**What you need to do**
Reproduce the data that follows in its entirety, character for character.

Stored data:
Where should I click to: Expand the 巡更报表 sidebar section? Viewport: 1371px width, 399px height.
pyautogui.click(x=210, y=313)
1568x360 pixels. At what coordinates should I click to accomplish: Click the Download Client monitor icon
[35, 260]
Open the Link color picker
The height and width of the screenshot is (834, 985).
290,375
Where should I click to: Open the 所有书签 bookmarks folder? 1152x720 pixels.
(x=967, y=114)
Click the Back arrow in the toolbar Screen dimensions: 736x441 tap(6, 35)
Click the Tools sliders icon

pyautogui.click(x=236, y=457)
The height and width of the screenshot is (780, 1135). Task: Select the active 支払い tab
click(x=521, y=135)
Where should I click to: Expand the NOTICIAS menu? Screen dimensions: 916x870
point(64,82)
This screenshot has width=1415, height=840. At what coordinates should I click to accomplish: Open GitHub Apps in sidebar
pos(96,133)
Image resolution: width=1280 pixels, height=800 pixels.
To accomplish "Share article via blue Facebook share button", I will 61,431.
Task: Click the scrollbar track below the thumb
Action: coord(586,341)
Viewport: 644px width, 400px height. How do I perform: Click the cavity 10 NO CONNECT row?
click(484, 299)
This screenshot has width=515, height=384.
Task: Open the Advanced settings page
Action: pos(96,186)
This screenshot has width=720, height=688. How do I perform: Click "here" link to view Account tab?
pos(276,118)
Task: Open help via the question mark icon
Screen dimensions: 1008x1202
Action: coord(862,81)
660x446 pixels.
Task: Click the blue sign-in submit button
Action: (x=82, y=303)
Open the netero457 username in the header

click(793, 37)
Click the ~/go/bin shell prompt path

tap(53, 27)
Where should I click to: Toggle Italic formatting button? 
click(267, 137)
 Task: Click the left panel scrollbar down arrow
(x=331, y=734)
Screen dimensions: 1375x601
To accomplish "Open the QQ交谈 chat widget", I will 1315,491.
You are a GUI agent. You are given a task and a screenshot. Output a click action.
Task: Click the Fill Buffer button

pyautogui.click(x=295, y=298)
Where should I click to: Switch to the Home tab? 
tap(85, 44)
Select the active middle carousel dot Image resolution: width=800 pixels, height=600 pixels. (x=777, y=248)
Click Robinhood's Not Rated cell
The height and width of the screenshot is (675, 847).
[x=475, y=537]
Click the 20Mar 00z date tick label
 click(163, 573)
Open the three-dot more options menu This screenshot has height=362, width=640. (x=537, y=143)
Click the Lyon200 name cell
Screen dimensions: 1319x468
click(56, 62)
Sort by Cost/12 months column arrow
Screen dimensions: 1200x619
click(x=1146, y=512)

**Solution for this exercise**
Where should I click to: Expand the 巡更报表 sidebar section? Viewport: 1371px width, 399px height.
pyautogui.click(x=210, y=313)
1568x360 pixels. At what coordinates should I click to accomplish: Click the Download Client monitor icon
[35, 260]
Open the Link color picker
The height and width of the screenshot is (834, 985).
290,375
Where should I click to: Open the 所有书签 bookmarks folder? 1152x720 pixels.
(x=967, y=114)
Click the Back arrow in the toolbar Screen dimensions: 736x441 tap(6, 35)
Click the Tools sliders icon

pyautogui.click(x=236, y=457)
The height and width of the screenshot is (780, 1135). Task: Select the active 支払い tab
click(x=521, y=135)
Where should I click to: Expand the NOTICIAS menu? Screen dimensions: 916x870
point(64,82)
This screenshot has width=1415, height=840. At what coordinates should I click to accomplish: Open GitHub Apps in sidebar
pos(96,133)
Image resolution: width=1280 pixels, height=800 pixels.
To accomplish "Share article via blue Facebook share button", I will 61,431.
Task: Click the scrollbar track below the thumb
Action: coord(586,341)
Viewport: 644px width, 400px height. How do I perform: Click the cavity 10 NO CONNECT row?
click(484, 299)
This screenshot has width=515, height=384.
Task: Open the Advanced settings page
Action: pos(96,186)
This screenshot has width=720, height=688. How do I perform: Click "here" link to view Account tab?
pos(276,118)
Task: Open help via the question mark icon
Screen dimensions: 1008x1202
Action: coord(862,81)
660x446 pixels.
Task: Click the blue sign-in submit button
Action: (x=82, y=303)
Open the netero457 username in the header

click(793, 37)
Click the ~/go/bin shell prompt path

tap(53, 27)
Where should I click to: Toggle Italic formatting button? 
click(267, 137)
 Task: Click the left panel scrollbar down arrow
(x=331, y=734)
Screen dimensions: 1375x601
To accomplish "Open the QQ交谈 chat widget", I will 1315,491.
You are a GUI agent. You are given a task and a screenshot. Output a click action.
Task: Click the Fill Buffer button

pyautogui.click(x=295, y=298)
Where should I click to: Switch to the Home tab? 
tap(85, 44)
Select the active middle carousel dot Image resolution: width=800 pixels, height=600 pixels. (x=777, y=248)
Click Robinhood's Not Rated cell
The height and width of the screenshot is (675, 847).
[x=475, y=537]
Click the 20Mar 00z date tick label
 click(163, 573)
Open the three-dot more options menu This screenshot has height=362, width=640. (x=537, y=143)
Click the Lyon200 name cell
Screen dimensions: 1319x468
click(56, 62)
Sort by Cost/12 months column arrow
Screen dimensions: 1200x619
click(x=1146, y=512)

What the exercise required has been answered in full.